Exercise description
Please give back, word for word, each line from the start of the entries through the one in which "Cerulean Arts (238, 1529)" is found.

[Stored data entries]
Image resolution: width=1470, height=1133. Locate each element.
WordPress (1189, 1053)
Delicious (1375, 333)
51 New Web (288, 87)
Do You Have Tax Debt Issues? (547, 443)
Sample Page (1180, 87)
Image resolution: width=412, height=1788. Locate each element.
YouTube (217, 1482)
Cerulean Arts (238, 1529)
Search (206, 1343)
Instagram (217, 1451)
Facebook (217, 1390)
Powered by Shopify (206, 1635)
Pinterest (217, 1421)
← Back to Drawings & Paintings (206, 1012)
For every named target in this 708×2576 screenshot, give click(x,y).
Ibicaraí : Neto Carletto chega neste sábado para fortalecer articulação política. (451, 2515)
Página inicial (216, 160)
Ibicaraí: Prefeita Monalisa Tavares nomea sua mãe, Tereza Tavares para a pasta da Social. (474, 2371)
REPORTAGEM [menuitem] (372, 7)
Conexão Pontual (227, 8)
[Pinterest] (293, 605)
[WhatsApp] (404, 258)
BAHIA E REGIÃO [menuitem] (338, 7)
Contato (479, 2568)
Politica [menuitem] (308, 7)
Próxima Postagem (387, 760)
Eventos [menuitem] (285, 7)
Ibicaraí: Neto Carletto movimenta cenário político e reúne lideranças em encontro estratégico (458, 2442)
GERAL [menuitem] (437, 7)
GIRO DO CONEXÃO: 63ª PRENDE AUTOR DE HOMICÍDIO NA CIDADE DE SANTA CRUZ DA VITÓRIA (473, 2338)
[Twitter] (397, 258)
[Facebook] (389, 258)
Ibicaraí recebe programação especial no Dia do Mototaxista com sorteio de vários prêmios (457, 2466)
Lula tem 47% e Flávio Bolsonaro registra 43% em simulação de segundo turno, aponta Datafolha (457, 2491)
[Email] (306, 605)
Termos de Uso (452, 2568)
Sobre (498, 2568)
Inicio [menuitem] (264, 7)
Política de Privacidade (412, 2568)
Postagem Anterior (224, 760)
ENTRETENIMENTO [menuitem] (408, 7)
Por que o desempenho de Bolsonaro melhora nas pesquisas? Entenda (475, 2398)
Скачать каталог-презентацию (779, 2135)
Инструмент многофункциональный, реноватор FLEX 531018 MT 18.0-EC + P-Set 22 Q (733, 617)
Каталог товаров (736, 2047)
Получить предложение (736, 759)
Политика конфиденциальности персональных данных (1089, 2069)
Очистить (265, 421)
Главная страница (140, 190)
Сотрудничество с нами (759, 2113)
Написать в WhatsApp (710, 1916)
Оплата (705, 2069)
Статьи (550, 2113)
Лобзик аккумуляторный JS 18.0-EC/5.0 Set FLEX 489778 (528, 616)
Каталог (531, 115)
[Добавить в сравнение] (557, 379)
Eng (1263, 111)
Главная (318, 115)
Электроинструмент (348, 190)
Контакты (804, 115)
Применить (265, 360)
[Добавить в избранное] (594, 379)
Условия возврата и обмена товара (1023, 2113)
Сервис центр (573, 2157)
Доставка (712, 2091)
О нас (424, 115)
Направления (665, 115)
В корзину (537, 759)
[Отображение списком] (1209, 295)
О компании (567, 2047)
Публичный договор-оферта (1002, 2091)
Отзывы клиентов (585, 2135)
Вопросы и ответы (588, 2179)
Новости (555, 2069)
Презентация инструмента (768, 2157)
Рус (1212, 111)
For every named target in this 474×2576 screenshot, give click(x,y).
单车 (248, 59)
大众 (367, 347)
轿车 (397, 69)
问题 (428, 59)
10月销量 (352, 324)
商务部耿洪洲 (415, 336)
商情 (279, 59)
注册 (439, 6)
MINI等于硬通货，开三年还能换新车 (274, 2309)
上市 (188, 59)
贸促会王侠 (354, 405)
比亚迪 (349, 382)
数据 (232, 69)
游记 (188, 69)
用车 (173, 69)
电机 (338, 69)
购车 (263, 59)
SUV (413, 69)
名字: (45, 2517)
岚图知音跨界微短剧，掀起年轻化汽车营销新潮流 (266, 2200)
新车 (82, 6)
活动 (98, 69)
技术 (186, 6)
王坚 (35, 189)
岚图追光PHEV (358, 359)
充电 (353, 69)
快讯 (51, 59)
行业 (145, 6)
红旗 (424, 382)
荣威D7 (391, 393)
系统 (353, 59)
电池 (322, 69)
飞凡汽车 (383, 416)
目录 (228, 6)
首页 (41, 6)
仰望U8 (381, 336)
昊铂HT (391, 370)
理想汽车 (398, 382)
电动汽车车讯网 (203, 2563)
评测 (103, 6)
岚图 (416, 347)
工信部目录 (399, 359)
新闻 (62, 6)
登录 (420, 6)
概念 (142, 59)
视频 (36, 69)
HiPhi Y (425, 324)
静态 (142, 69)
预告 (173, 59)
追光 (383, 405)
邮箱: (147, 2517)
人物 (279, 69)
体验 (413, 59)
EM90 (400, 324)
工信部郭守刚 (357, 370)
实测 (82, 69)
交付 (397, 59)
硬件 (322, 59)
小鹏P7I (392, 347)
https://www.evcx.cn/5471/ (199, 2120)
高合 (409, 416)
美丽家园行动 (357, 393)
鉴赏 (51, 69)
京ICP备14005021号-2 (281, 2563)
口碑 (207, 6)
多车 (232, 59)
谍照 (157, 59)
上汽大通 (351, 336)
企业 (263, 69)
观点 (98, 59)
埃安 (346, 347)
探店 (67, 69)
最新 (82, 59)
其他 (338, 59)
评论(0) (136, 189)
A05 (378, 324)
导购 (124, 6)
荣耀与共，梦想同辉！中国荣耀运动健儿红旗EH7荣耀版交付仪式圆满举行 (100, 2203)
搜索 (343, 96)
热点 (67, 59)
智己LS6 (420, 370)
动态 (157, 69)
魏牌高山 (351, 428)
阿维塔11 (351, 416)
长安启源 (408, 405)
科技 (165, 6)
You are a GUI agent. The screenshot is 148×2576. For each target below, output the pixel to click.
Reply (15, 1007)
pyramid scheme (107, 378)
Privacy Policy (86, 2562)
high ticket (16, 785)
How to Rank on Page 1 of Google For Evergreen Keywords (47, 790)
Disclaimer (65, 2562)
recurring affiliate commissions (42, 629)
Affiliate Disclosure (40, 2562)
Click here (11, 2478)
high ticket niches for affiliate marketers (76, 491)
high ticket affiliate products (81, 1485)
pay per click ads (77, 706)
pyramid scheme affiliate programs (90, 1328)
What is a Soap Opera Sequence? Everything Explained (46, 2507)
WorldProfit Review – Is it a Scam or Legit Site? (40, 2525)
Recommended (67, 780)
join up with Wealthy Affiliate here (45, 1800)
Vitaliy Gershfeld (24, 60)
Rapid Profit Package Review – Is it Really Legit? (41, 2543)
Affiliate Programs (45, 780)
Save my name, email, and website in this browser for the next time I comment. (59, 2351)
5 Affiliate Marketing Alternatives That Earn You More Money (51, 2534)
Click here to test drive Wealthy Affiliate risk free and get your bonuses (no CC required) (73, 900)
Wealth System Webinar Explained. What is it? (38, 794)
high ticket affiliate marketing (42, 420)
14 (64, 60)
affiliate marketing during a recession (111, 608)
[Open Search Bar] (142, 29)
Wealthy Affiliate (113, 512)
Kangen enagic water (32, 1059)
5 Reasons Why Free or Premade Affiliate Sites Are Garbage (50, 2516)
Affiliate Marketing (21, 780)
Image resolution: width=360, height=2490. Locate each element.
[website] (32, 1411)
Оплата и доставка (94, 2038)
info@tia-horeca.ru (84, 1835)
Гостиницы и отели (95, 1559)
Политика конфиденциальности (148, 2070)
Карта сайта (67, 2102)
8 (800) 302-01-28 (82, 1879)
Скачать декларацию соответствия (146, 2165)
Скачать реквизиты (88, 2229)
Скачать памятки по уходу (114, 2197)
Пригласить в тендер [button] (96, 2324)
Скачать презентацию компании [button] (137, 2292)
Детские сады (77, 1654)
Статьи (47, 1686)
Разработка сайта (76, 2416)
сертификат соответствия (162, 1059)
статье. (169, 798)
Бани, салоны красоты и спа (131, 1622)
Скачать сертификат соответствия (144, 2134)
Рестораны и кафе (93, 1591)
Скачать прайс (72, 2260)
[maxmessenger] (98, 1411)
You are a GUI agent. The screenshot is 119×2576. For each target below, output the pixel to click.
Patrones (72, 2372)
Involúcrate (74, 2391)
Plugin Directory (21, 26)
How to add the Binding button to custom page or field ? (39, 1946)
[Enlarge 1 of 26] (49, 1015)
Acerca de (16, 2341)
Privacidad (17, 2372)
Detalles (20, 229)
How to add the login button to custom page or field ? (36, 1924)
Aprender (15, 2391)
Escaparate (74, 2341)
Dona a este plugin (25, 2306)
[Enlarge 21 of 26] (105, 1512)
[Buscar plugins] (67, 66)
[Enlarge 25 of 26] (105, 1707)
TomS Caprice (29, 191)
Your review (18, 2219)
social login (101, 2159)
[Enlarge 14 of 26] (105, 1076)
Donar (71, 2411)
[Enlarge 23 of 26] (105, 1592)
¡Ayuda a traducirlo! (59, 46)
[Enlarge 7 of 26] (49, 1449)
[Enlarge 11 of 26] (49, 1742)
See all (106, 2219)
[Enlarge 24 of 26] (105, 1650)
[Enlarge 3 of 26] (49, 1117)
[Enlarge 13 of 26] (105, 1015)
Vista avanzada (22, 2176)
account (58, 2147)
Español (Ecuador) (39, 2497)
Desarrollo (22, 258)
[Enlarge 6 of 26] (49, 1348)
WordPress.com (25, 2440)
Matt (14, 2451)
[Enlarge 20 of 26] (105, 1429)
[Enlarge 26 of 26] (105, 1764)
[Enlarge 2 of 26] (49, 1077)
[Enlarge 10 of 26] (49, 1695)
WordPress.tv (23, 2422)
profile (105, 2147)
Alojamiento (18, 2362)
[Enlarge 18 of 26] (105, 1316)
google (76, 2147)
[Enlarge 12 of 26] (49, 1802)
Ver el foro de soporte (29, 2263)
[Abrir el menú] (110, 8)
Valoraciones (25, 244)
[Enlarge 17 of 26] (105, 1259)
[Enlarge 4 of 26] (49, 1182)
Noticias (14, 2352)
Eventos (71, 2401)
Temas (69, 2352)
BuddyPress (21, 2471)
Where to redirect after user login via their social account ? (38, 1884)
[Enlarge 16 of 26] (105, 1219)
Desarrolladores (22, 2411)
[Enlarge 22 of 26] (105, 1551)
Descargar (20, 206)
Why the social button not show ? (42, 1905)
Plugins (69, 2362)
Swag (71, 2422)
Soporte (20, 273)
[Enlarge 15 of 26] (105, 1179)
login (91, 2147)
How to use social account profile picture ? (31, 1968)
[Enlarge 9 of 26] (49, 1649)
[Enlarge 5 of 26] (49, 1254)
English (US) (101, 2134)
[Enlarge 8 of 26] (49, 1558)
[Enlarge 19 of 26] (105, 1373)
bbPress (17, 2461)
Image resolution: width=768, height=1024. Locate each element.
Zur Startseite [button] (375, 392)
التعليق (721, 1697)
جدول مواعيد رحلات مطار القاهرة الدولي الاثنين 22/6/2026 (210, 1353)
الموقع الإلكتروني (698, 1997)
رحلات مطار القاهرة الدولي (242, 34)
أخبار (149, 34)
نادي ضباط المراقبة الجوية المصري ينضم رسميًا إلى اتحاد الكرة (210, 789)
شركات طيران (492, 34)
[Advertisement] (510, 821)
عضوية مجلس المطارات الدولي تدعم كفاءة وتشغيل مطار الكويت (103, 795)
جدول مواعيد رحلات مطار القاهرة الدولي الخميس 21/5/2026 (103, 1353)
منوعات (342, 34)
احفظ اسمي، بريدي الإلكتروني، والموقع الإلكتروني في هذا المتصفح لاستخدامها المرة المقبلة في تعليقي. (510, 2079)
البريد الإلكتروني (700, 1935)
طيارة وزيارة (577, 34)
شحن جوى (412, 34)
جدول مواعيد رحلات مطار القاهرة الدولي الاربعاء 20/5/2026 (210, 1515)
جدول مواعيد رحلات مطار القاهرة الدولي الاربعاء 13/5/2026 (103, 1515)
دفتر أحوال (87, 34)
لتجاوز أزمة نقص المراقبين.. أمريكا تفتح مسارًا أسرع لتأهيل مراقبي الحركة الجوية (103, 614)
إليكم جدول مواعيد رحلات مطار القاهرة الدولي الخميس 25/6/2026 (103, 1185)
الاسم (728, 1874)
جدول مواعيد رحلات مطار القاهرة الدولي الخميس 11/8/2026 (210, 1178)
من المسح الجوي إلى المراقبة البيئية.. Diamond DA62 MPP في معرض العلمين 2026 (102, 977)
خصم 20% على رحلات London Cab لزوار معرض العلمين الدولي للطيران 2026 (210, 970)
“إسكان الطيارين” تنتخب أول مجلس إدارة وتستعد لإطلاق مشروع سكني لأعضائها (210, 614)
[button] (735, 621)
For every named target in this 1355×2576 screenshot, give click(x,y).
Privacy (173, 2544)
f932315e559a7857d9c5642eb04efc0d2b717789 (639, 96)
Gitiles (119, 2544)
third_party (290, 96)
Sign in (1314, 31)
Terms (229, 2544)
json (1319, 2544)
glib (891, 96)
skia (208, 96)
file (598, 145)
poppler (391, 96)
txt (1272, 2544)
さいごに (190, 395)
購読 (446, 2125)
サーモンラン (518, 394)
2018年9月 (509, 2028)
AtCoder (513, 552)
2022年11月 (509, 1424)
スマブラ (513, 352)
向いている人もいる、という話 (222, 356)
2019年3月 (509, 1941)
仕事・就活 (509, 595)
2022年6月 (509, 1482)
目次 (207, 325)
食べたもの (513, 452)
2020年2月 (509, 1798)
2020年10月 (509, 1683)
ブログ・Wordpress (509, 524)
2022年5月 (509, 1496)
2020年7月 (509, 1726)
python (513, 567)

Answer box
Image resolution: width=1470, height=1133. Locate each element.
WordPress (1189, 1053)
Delicious (1375, 333)
51 New Web (288, 87)
Do You Have Tax Debt Issues? (547, 443)
Sample Page (1180, 87)
Image resolution: width=412, height=1788. Locate each element.
YouTube (217, 1482)
Cerulean Arts (238, 1529)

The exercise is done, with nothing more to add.